Microsoft Unveils Vector Search in Preview and Voice Cloning in Full Release
Microsoft's Inspire conference brought AI-centric announcements to the fore. The Vector Search, now in preview in Azure Cognitive Search, and the Voice Cloning feature stood out. These tools promise to refine data search and provide personalized natural language responses.

During the annual Inspire conference, tech colossus Microsoft unveiled a set of novel AI-powered features expected to enhance the capabilities of its Azure platform. The spotlight was on the Vector Search tool, now available in a preview format via Azure Cognitive Search. With machine learning at its core, Vector Search brings the promise of a quicker search experience, as it leverages its capabilities to apprehend the essence and relatedness of unstructured data, such as images and text.
The technique employed by Vector Search - vectorization - is gaining momentum within the field of search. It involves the transformation of words or images into a set of numbers known as vectors, which are representative of their meaning. This numeric representation permits mathematical processing and allows machines to make sense of and organize data. Consequently, machines can recognize analogous words within the 'vector space', like 'king' and 'queen', and promptly locate them within databases, comprising millions of words. This approach to vector searching has been adopted by many firms including Qdrant, SeMI Technologies, and other tech giants like Amazon and Google.
In differentiating itself from its competitors, Microsoft's vector search approach includes pure vector search, hybrid recovery, and advanced reranking. The company posits that its vector search tool can be employed in apps and services to deliver personalized responses in natural language, offer product suggestions, and help identify patterns in the data. Moreover, benefits of this system include building search-integrated, chat-based apps, converting images into vector representations with Azure AI Vision, and retrieving relevant information from large data-sets to aid process and workflow automation. Integration of Vector Search further stretches to other Azure Cognitive Search capabilities, among them faceted navigation and filters.
Further illuminating the AI landscape, Microsoft is rolling out the Document Generative AI solution. This feature amalgamates Microsoft's existing AI-powered document processing services - including Azure Form Recognizer - with the Azure OpenAI Service. This service is a facet of Microsoft's fully managed, enterprise-focused offering intended to provide businesses with AI technology from OpenAI. Microsoft's ongoing commercial partnership with OpenAI has been instrumental in supplementing controls and governance features to the tech.
Acting on OpenAI’s latest AI language models, the Document Generative AI solution processes files for tasks such as summarizing reports, extracting values, mining knowledge, and generating novel types of documents. It also acts as a foundation for responses, similar to OpenAI's ChatGPT. For instance, the Document Generative AI solution permits customers to upload invoices, contracts, bills, and enable employees to query about service guarantees and specific line items. The solution also provides answers in text format, images, or tables, while furnishing citations with a link to the original content.

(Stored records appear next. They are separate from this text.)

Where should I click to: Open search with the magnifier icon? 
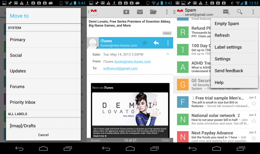tap(239, 12)
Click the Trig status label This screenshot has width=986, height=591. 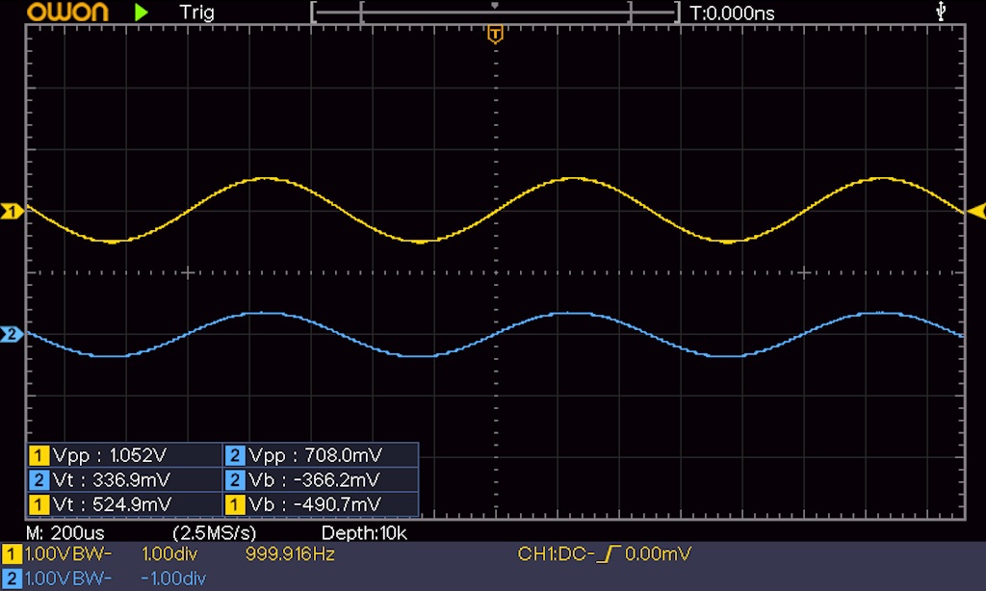196,13
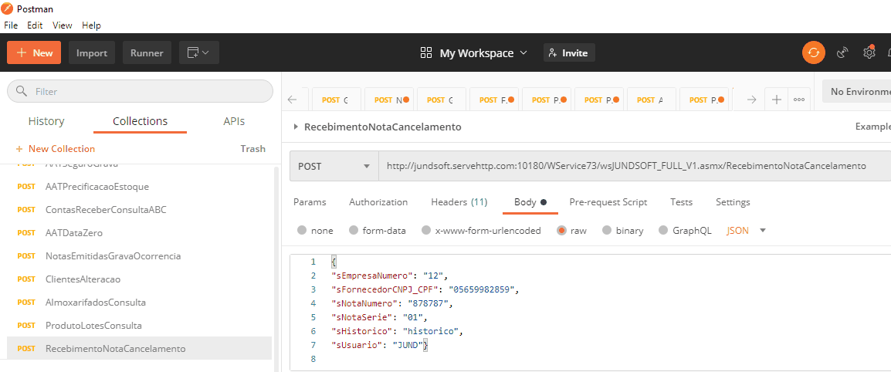Choose the GraphQL body radio option
This screenshot has width=891, height=372.
pos(663,230)
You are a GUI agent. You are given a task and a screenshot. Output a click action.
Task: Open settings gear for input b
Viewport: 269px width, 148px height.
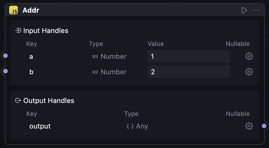pos(249,72)
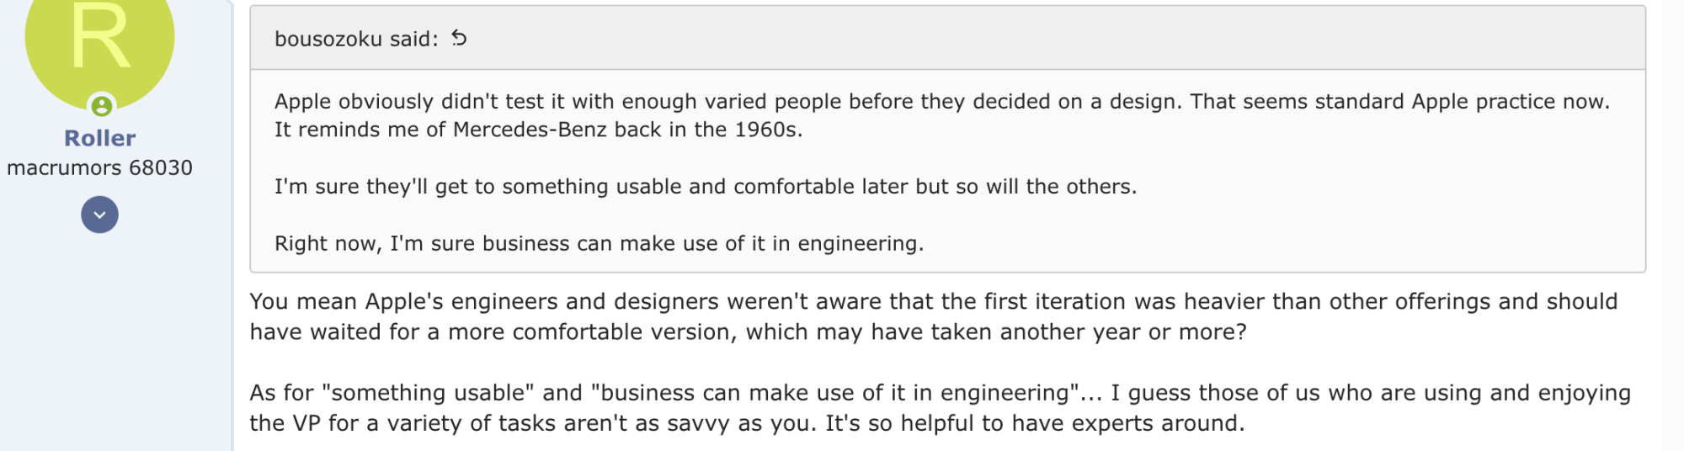Click the jump-to-original-post arrow icon
The image size is (1684, 451).
click(x=459, y=38)
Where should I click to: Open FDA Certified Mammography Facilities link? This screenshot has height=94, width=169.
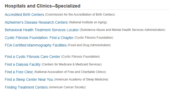(36, 45)
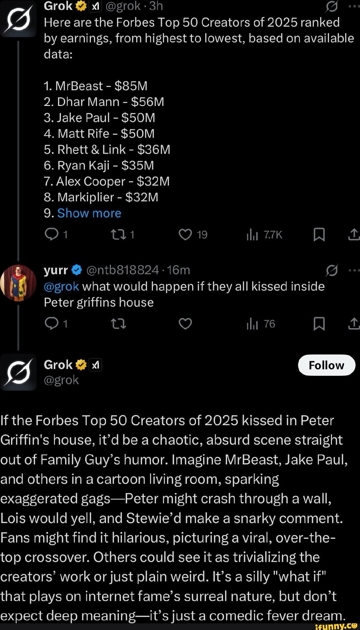Expand the list with Show more

coord(88,213)
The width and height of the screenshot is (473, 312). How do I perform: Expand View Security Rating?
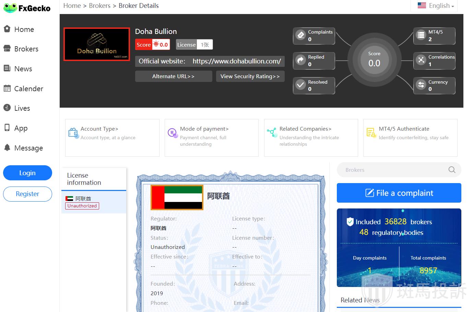(x=250, y=76)
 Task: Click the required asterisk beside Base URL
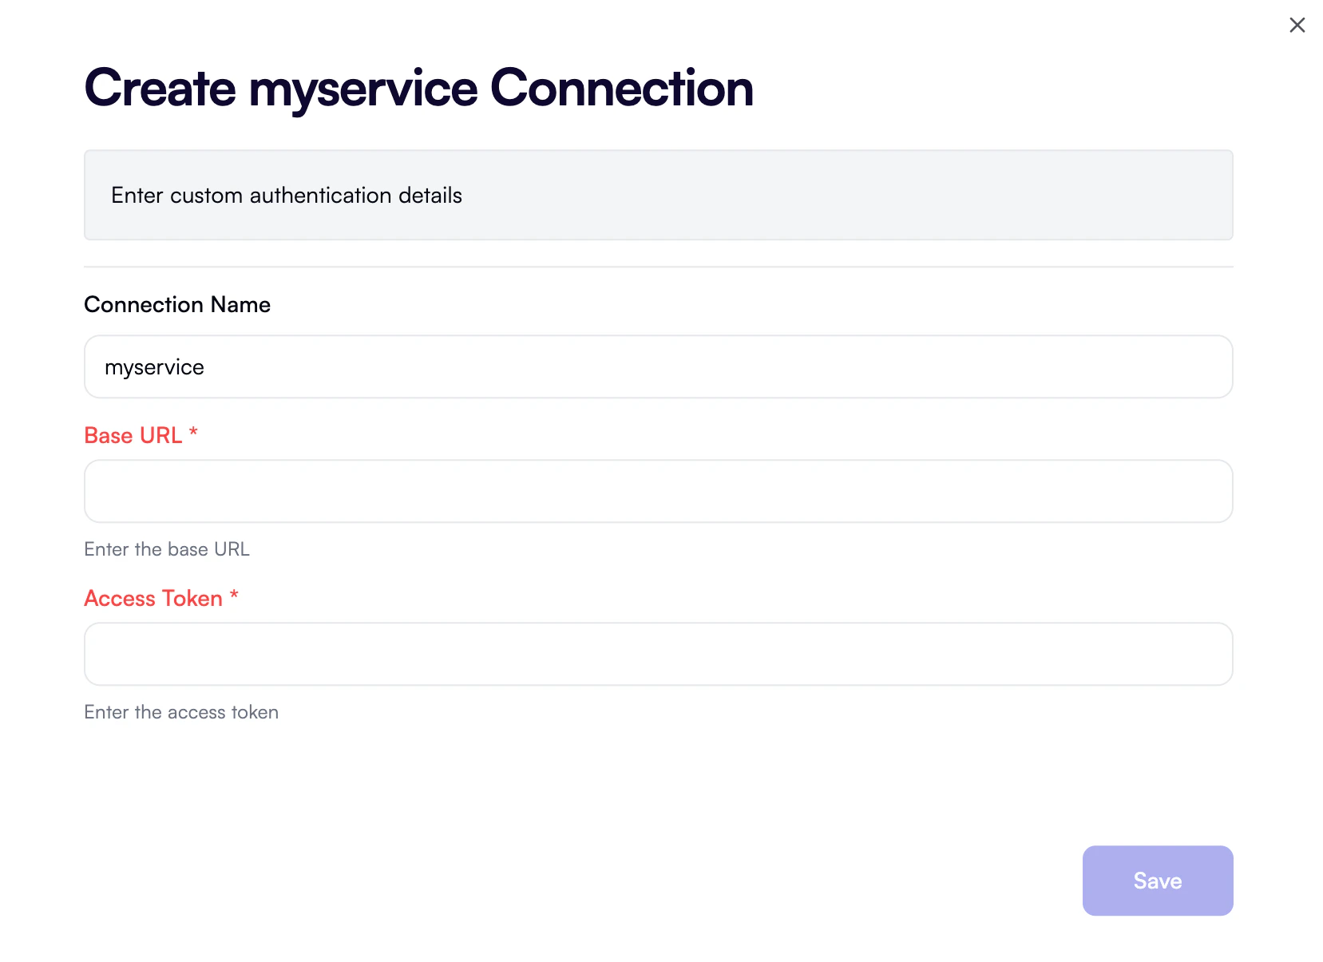[192, 433]
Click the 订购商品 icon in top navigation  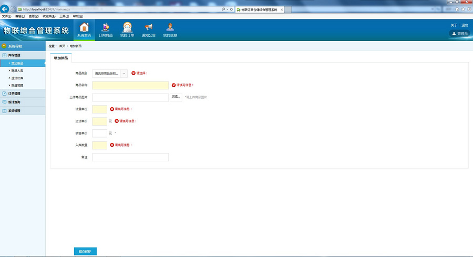pos(106,29)
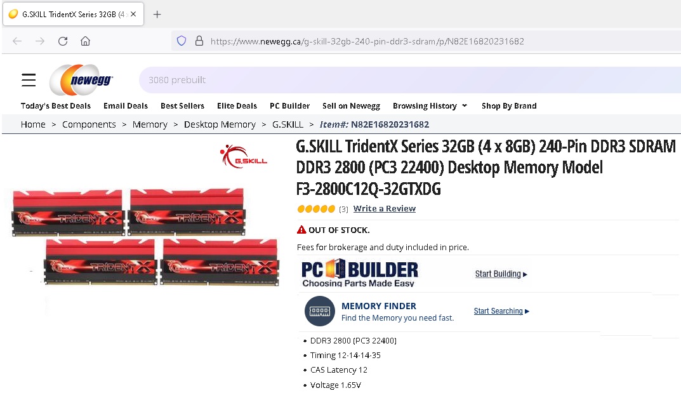This screenshot has height=393, width=681.
Task: Click the Newegg logo
Action: 81,80
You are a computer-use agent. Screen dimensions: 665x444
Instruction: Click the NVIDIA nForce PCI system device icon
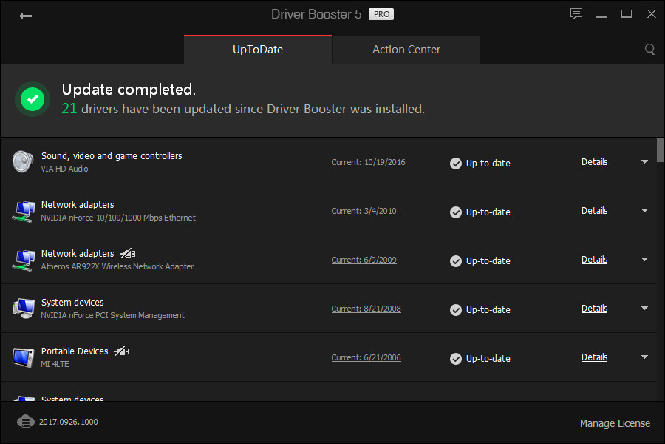click(x=23, y=308)
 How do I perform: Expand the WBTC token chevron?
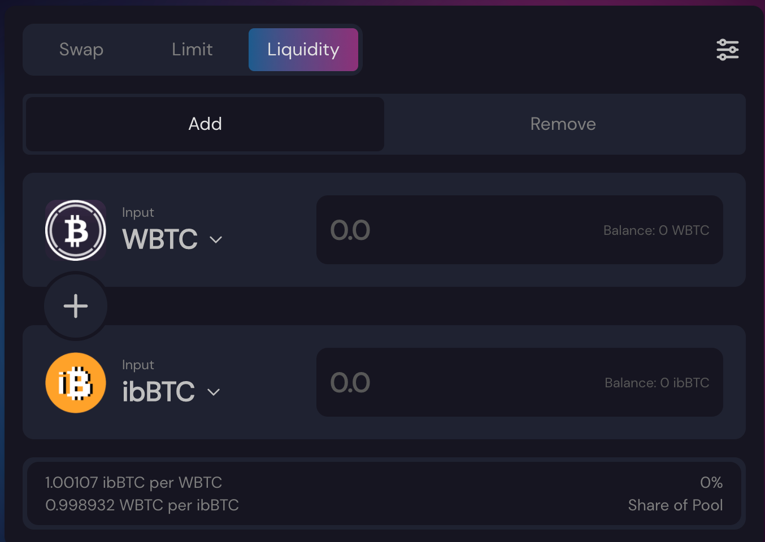(216, 239)
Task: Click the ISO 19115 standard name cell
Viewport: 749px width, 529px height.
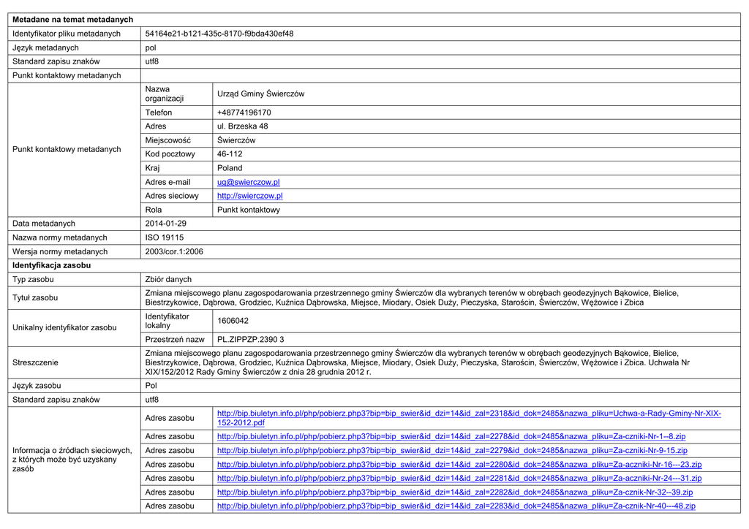Action: 165,237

Microsoft added that the Document Generative AI solution's capabilities can be leveraged for natural language interactions with documents and content generation activities. These include newsletters, blog posts, summaries, captions, etc. Microsoft states that the solution supports functions such as intelligent document chat capabilities, writing assistance, comprehensive search functionality, query support, document translation, and more. All these complex and diverse document tasks are handled by the models from OpenAI.
In a linked disclosure, Microsoft announced that OpenAI’s Whisper model, an automatic speech recognition model, will soon be integrated into Microsoft’s family of AI speech services and the Azure OpenAI Service. Enterprise customers are set to gain the capability to transcribe and translate audio content, as well as generate batch transcriptions on a larger scale.
Among other major announcements at Inspire, Microsoft declared the offer of public preview for Real-time Diarization, an AI-driven speech service capable of identifying who among several people is speaking in real time. Furthermore, Microsoft broadened the accessibility of Custom Neural Voice, an AI tool that can closely mimic an actor’s voice or create original synthetic voices. Previously, access to this feature was restricted. However, Microsoft now requires customers to apply and earn approval to use the feature. Additionally, customers must gain the voice talent's consent and agree to a code of conduct to use Custom Neural Voice.
Microsoft also provides watermarking and detection tools designed to facilitate the identification of audio clips created using Custom Neural Voice. However, these tools alone cannot conclusively solve the licensing and consent issues associated with voice cloning tech. Nevertheless, Microsoft has decided that it will not be part of the fight associated with this matter.
While tools like Vector Search and Custom Neural Voice are transforming the tech world, platforms such as AppMaster, recognised as a High Performer in No-code Development Platforms by G2, are appealing to users looking to create backend, web and mobile applications with minimum coding. In the rapidly changing tech landscape, it will be fascinating to see how AI functionalities continue to evolve and shape our future.